The Grenadian Revolution of 1979-1983 was the most significant revolutionary political development or experimentation in the post-independence Anglophone Caribbean. This Caribbean revolution broke away from the inherited Westminster political governance of British imperialism and embraced the ideological path of revolutionary state socialism. The latter path was a rejection of capitalism that is associated with genocide, slavery, indentureship and continued neocolonialism in the Caribbean.

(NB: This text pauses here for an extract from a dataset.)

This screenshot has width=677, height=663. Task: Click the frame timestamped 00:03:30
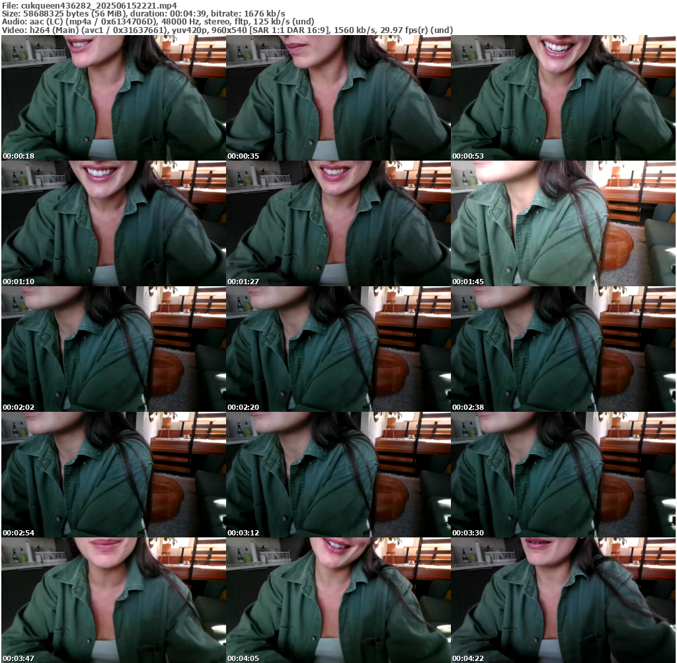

Ken Boodhoo makes this assessment of the legacy of the Grenadian Revolution: “The 1979-1983 experiment in Grenada will undoubtedly be regarded by historians as one of the major progressive mile-stones in the region’s history.” ((Ken I. Boodhoo, The Grenada Revolution: Rationale for Failure and Lessons for the Caribbean (Dialogue #61) (1986). LACC Occasional papers series. Dialogues (1980-1994), Paper 8: 29.)) This revolution was the result of centuries of resistance to capitalist exploitation, anti-African racism, oppression of women and European domination in the Caribbean. ((David Hinds, “The Grenadian Revolution and the Caribbean Left: The Case of Guyana’s Working People’s Alliance,” Journal of Eastern Caribbean Studies, 35, 3 and 4 (2010): 76.)) This Grenadian Revolution was greeted with enthusiasm and solidarity within the ranks of progressive forces across the Americas.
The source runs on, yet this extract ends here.